- [EXERCISE OBJECTIVE]: Retype each record below word for word. Leave the pictures out.

- [MATERIALS PROVIDED]:
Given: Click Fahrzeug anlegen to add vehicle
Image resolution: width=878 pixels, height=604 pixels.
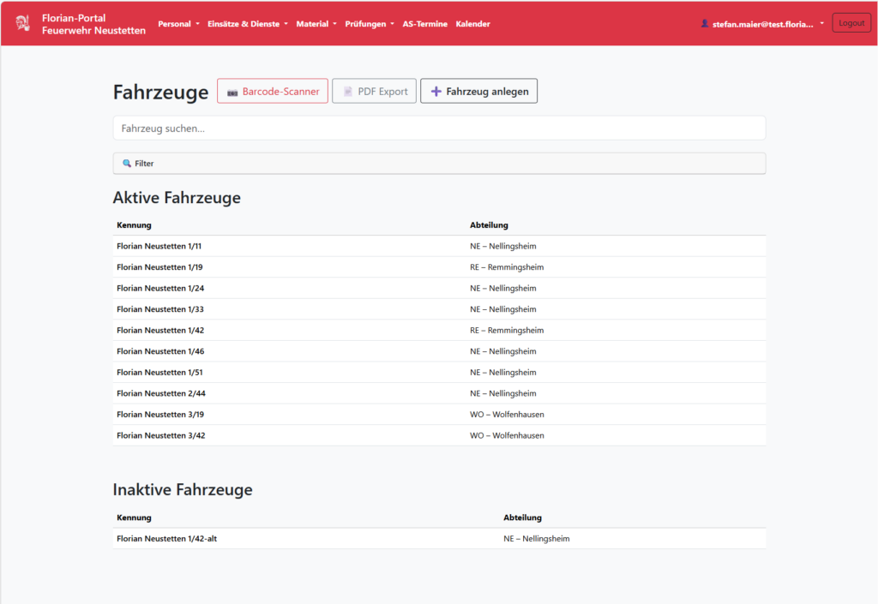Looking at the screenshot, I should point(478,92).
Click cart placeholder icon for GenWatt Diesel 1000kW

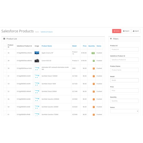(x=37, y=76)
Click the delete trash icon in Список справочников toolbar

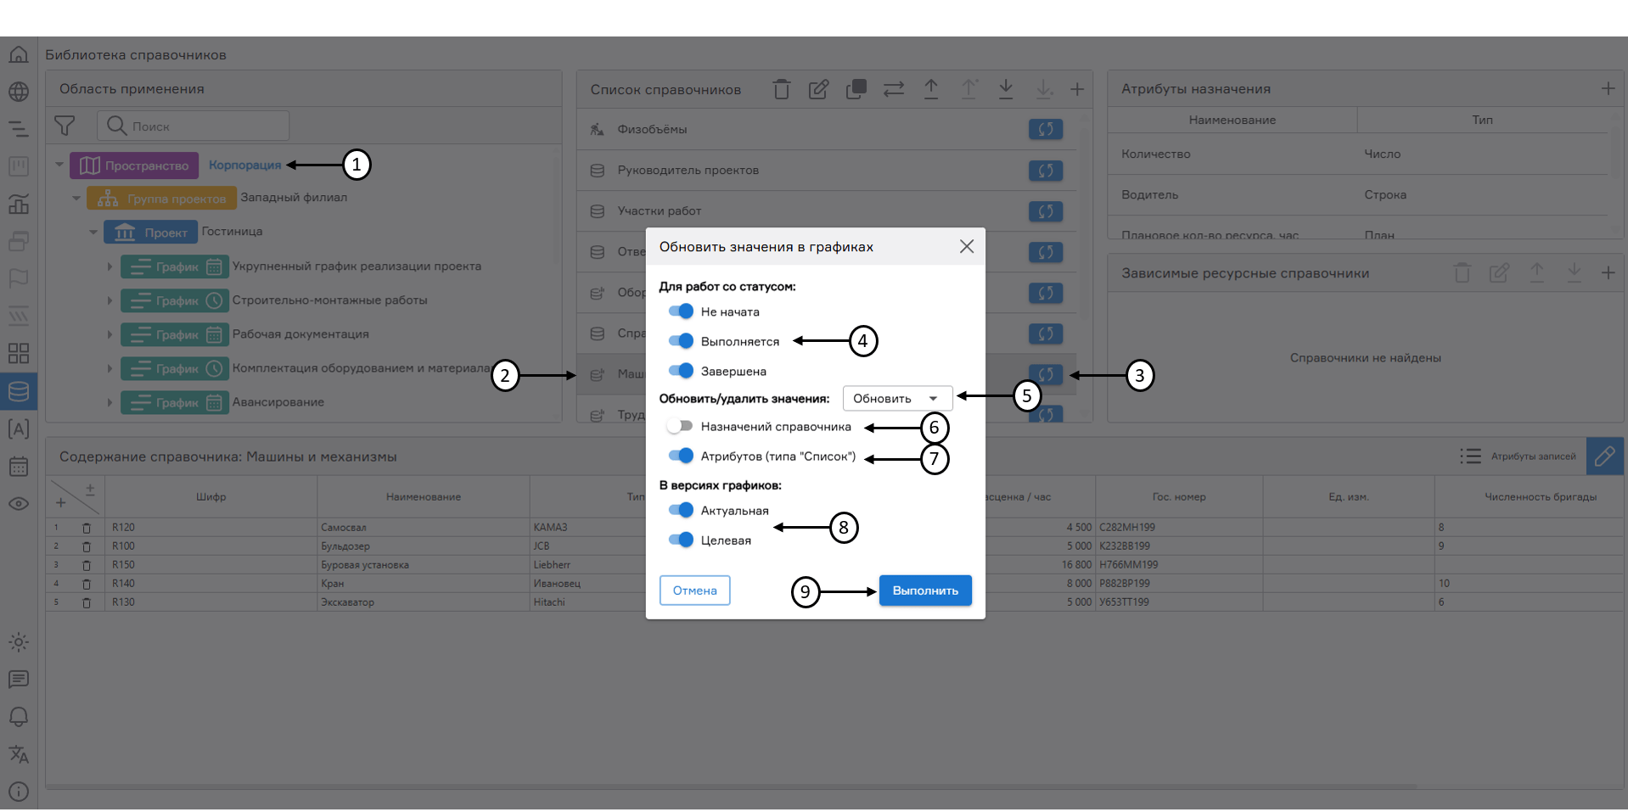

- [YOUR SOLUTION]:
Given: Click Fahrzeug anlegen to add vehicle
Image resolution: width=878 pixels, height=604 pixels.
Looking at the screenshot, I should point(478,92).
Click cart placeholder icon for GenWatt Diesel 1000kW

(x=37, y=76)
Click the delete trash icon in Список справочников toolbar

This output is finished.